Smith v. Smith, No. 0337609 (Jul. 30, 1991)

[EDITOR'S NOTE: This case is unpublished as indicated by the issuing court.] MEMORANDUM OF DECISION On October 16, 1987 a dissolution action was filed by the plaintiff alleging that the marriage of the parties had broken down irretrievably. After many motions, the parties entered into a stipulated separation agreement on May 6, 1988. In reviewing the provisions of the agreement, it is a standard agreement providing for distribution of the real property, joint obligations, income tax, personal property and alimony. Each party agreed to a clause within the separation agreement that states "Each of the parties expressly agrees that each has entered into this Agreement upon mature consideration and that they have had the opportunity to discuss the provisions with counsel if they so choose."1

On May 6, 1988, Goldstein, J. entered a judgment dissolving the marriage. In reviewing the decree, this court finds it to reflect all of the provisions of the separation agreement. The plaintiff's attorney and the defendant, pro se, also certified that the judgment decree conformed to the court's findings.

_ _ _ _

• [Work to complete]
Please retype the passage of the Smith v. Smith decision starting at "On May 6, 1988, Goldstein, J." and ending at "the court's findings.".

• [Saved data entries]
_ _ _ _

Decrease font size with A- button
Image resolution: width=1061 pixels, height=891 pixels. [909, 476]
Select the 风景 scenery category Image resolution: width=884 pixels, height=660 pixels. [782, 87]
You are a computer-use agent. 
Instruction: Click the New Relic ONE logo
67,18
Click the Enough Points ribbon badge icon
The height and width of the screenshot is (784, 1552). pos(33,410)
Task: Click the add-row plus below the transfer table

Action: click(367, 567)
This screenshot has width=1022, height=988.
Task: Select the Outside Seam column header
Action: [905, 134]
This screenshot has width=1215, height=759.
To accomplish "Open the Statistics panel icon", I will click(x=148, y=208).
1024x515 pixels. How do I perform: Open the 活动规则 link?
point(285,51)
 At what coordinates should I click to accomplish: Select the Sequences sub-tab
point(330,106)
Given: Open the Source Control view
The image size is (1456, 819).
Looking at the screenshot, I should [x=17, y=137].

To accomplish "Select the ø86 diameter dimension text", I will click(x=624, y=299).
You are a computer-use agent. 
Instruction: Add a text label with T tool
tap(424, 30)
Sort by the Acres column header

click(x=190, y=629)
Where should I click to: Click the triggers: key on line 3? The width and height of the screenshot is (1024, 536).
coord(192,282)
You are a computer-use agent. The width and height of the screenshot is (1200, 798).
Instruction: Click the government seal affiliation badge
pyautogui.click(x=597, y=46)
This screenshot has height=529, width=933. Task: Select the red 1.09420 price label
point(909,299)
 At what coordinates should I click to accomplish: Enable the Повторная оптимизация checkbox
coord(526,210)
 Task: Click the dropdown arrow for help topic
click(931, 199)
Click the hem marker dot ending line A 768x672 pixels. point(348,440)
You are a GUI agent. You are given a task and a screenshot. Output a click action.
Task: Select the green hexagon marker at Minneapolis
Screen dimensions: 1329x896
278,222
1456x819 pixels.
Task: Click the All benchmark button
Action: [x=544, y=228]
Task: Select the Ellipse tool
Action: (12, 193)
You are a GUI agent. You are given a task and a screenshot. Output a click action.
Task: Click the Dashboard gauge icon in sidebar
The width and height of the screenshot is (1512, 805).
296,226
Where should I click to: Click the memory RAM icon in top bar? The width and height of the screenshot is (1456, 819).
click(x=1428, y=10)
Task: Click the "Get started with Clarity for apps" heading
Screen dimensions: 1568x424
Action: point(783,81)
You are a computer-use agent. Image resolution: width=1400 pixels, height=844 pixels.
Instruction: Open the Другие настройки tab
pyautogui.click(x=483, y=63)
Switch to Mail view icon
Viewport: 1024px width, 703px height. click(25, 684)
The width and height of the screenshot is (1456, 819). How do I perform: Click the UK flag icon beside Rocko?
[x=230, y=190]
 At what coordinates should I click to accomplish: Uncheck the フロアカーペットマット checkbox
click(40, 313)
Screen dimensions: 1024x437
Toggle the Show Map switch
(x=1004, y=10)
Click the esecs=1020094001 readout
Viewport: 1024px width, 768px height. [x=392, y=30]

_ _ _ _

• [Complete response]
On May 6, 1988, Goldstein, J. entered a judgment dissolving the marriage. In reviewing the decree, this court finds it to reflect all of the provisions of the separation agreement. The plaintiff's attorney and the defendant, pro se, also certified that the judgment decree conformed to the court's findings.